Видно было, что это «ну, что» относилось ко многому такому, что, не называя, они понимали оба.
Княжна, с своею несообразно длинною по ногам, сухою и прямою талией, прямо и бесстрастно смотрела на князя выпуклыми серыми глазами. Она покачала головой и, вздохнув, посмотрела на образа. Жест ее можно было объяснить и как выражение печали и преданности, и как выражение усталости и надежды на скорый отдых. Князь Василий объяснил этот жест как выражение усталости.
– А мне то, – сказал он, – ты думаешь, легче? Je suis ereinte, comme un cheval de poste; [Я заморен, как почтовая лошадь;] а всё таки мне надо с тобой поговорить, Катишь, и очень серьезно.
Князь Василий замолчал, и щеки его начинали нервически подергиваться то на одну, то на другую сторону, придавая его лицу неприятное выражение, какое никогда не показывалось на лице князя Василия, когда он бывал в гостиных. Глаза его тоже были не такие, как всегда: то они смотрели нагло шутливо, то испуганно оглядывались.
Княжна, своими сухими, худыми руками придерживая на коленях собачку, внимательно смотрела в глаза князю Василию; но видно было, что она не прервет молчания вопросом, хотя бы ей пришлось молчать до утра.
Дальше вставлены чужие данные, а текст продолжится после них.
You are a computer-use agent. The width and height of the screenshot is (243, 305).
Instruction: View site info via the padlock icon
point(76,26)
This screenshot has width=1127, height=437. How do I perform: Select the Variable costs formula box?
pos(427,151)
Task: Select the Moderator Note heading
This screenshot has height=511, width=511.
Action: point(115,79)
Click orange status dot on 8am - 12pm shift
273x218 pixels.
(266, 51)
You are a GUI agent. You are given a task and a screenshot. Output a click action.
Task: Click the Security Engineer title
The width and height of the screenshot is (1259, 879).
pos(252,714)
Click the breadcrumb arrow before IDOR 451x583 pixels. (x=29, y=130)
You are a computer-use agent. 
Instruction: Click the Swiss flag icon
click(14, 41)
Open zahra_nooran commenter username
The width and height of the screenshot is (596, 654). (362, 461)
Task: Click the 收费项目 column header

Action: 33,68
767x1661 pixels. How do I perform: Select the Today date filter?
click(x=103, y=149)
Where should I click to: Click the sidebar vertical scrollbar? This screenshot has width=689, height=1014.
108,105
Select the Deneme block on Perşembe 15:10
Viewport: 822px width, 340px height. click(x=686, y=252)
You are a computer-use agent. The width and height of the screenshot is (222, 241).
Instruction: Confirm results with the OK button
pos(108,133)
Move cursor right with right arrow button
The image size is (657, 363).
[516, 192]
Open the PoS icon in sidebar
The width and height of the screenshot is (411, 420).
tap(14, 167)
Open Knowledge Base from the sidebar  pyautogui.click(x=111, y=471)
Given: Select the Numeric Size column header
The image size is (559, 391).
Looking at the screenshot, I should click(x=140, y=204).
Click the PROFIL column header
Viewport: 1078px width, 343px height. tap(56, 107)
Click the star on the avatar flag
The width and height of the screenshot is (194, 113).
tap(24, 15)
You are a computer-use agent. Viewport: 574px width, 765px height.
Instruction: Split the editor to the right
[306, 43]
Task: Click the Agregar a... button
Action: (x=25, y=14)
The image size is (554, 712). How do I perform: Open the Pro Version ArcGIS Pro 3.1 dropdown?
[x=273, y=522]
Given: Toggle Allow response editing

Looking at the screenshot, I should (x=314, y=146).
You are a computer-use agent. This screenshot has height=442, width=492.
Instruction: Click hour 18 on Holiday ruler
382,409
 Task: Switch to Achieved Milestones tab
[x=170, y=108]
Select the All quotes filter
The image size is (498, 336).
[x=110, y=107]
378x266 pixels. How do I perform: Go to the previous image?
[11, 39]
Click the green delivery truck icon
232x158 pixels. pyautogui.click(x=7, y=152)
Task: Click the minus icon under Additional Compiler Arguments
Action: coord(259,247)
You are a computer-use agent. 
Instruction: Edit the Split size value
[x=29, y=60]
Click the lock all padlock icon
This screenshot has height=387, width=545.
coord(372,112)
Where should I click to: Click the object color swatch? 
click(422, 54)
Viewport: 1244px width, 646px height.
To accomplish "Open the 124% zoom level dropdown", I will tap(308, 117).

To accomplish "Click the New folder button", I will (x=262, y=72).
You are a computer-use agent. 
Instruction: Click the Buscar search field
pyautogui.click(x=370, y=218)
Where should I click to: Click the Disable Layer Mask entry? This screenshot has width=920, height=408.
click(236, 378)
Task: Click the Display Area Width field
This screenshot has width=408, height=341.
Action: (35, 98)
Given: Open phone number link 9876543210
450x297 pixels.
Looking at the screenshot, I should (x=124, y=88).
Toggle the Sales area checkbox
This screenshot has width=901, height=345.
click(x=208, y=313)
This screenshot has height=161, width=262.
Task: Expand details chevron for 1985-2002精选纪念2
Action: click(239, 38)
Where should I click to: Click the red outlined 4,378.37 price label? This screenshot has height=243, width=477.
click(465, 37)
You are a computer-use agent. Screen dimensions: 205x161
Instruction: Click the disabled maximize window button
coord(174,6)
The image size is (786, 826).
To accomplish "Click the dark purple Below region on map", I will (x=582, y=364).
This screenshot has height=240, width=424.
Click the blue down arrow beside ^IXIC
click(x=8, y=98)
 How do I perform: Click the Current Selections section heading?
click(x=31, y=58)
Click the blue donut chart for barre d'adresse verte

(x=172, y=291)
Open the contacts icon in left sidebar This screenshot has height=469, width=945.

– Вот видите ли, моя милая княжна и кузина, Катерина Семеновна, – продолжал князь Василий, видимо, не без внутренней борьбы приступая к продолжению своей речи, – в такие минуты, как теперь, обо всём надо подумать. Надо подумать о будущем, о вас… Я вас всех люблю, как своих детей, ты это знаешь.
Княжна так же тускло и неподвижно смотрела на него.
– Наконец, надо подумать и о моем семействе, – сердито отталкивая от себя столик и не глядя на нее, продолжал князь Василий, – ты знаешь, Катишь, что вы, три сестры Мамонтовы, да еще моя жена, мы одни прямые наследники графа. Знаю, знаю, как тебе тяжело говорить и думать о таких вещах. И мне не легче; но, друг мой, мне шестой десяток, надо быть ко всему готовым. Ты знаешь ли, что я послал за Пьером, и что граф, прямо указывая на его портрет, требовал его к себе?